# Upgrading Asus n55sf ram, hard drive and warranty



## Sleparter (Jan 8, 2012)

I am going to buy a Asus n55sf and I am will upgrade the ram to 16GB (ddr3) and hard drive (500GB+, 7200rpm). 

What would be the best way to upgrade (best ram, best hard drive) and will this void my warranty with Asus?


----------



## makinu1der2 (Jan 1, 2008)

The maximum amount of memory for that laptop is 8GB according to the specs.

What will you be doing that would require 16GB if memory?

Upgrading memory or hard drive won't void the warranty.


----------



## Sleparter (Jan 8, 2012)

The maximum amount of memory for that laptop is 8GB according to the specs.
thank for telling me 

What will you be doing that would require 16GB if memory?
don't even know what ram does to tell you the truth, I thought the more ram you had the more process you could have running however my friend told me "that is incorrect".

Upgrading memory or hard drive won't void the warranty.
Thanks for that information as well 

what hard drive should I use/upgrade to?


----------



## makinu1der2 (Jan 1, 2008)

How much memory and hard drive space does the laptop currently have?

Have you ordered the laptop yet?
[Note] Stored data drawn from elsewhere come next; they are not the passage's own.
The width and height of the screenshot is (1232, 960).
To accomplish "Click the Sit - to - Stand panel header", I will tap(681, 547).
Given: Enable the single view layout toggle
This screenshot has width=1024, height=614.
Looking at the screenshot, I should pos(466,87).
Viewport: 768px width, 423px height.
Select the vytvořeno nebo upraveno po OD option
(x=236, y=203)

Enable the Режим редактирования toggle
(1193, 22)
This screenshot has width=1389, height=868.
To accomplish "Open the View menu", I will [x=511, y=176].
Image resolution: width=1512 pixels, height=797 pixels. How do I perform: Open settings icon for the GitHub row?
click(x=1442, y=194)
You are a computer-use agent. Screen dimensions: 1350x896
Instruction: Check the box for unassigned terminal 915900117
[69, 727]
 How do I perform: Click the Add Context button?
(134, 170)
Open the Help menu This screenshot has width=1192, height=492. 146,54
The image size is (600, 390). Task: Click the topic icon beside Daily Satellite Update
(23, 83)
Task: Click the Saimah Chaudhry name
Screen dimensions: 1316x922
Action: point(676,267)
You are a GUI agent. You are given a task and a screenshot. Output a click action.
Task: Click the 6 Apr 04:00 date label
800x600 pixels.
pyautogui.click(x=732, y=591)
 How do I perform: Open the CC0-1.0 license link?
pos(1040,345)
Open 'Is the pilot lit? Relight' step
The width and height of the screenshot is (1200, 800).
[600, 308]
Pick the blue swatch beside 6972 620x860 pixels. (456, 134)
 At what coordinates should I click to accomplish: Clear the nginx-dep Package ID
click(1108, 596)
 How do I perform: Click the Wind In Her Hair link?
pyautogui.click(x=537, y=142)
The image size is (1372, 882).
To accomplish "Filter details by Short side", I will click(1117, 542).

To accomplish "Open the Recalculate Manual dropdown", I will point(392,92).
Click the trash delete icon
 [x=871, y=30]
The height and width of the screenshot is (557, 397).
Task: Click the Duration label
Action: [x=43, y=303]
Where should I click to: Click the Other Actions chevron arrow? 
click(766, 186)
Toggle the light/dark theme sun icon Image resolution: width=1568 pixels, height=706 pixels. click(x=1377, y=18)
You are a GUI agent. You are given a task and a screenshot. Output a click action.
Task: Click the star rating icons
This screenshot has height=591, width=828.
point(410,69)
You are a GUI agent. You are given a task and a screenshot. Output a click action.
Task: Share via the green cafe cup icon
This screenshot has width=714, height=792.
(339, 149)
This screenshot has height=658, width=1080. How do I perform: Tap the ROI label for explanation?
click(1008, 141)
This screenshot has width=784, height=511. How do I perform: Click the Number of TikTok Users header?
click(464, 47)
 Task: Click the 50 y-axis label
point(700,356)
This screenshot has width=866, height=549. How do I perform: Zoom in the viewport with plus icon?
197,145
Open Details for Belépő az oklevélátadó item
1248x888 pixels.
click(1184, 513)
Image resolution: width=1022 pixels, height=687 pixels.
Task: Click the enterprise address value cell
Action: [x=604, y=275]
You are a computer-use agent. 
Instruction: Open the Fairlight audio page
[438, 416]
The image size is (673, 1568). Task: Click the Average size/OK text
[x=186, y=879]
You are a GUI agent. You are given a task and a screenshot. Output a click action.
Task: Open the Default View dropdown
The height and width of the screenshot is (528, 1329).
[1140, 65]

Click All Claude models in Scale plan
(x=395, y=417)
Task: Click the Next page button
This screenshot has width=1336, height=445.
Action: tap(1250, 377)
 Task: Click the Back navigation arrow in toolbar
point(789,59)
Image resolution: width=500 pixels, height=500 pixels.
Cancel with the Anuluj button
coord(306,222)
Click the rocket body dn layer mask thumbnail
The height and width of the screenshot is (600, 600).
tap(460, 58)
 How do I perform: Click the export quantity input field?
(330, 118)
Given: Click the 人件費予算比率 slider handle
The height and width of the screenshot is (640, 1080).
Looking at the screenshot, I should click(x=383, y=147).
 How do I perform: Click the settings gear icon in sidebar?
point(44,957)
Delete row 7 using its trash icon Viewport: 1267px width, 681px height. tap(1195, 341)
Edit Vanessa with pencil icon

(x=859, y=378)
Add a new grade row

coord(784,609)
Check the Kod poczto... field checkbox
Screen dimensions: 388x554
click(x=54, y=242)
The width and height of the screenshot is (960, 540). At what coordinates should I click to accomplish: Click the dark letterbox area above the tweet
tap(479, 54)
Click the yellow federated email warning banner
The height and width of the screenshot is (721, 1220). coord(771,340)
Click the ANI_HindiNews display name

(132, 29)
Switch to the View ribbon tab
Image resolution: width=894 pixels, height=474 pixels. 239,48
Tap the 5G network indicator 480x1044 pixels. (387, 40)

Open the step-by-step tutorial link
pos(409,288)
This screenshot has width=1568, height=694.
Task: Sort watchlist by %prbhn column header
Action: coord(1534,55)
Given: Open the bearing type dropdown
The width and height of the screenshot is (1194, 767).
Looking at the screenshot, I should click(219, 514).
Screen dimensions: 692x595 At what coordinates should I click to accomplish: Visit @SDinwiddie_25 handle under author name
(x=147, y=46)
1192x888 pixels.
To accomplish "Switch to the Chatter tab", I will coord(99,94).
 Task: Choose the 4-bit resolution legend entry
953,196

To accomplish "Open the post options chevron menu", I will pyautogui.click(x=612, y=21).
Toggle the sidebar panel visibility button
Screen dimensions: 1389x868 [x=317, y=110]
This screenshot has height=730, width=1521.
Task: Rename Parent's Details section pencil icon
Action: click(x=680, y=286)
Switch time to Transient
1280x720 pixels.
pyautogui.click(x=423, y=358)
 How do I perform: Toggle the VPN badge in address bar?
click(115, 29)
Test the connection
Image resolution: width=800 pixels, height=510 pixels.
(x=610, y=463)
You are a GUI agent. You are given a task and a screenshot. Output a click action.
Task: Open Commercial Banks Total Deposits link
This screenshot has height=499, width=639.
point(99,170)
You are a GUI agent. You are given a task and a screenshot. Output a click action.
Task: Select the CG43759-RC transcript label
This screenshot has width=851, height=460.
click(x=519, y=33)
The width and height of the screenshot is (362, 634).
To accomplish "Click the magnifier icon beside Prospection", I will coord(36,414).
If not then you can change the hard drive size there.


----------



## Sleparter (Jan 8, 2012)

How much memory and hard drive space does the laptop currently have?
8GB of ram and 750 GB 5400rpm (I want 7400rpm).

Have you ordered the laptop yet? If not then you can change the hard drive size there.
Yes I have bought the laptop and love it


----------



## Learn2day (Feb 16, 2012)

The laptop is pretty much specs filled (8Gb DDR3 max.), and are you sure your 750Gb HDD is 5400rpm, and not 7200? It's not impossible, but i've never seen a 750Gb HDD *not *7200rpm, even the external USBs.. Anyway, if it's speed you want, forget the HDD, and use an SSD instead. That's speed! But of course, comes with a price tag.. lol


----------



## Sleparter (Jan 8, 2012)

Here is the exact laptop I bought Buy N55SF-V2G-SX005V Notebook | Read Reviews | Dick Smith Online Shopping


----------



## Learn2day (Feb 16, 2012)

Apparently it's a 5400rpm HDD, but you can always confirm in Device Manager description, or using PC Wizard, if it gets too confusing in Device Manager..

Still, my best recommendation for an upgrade that's worthy of your money... *SSD*!! It's way more faster than an hard drive, better for portable usage cuz it virtually has no risks of malfunctioning with a fall, bump, hit, etc.. And it rises a considerable amount of battery autonomy.

Cheerio!


----------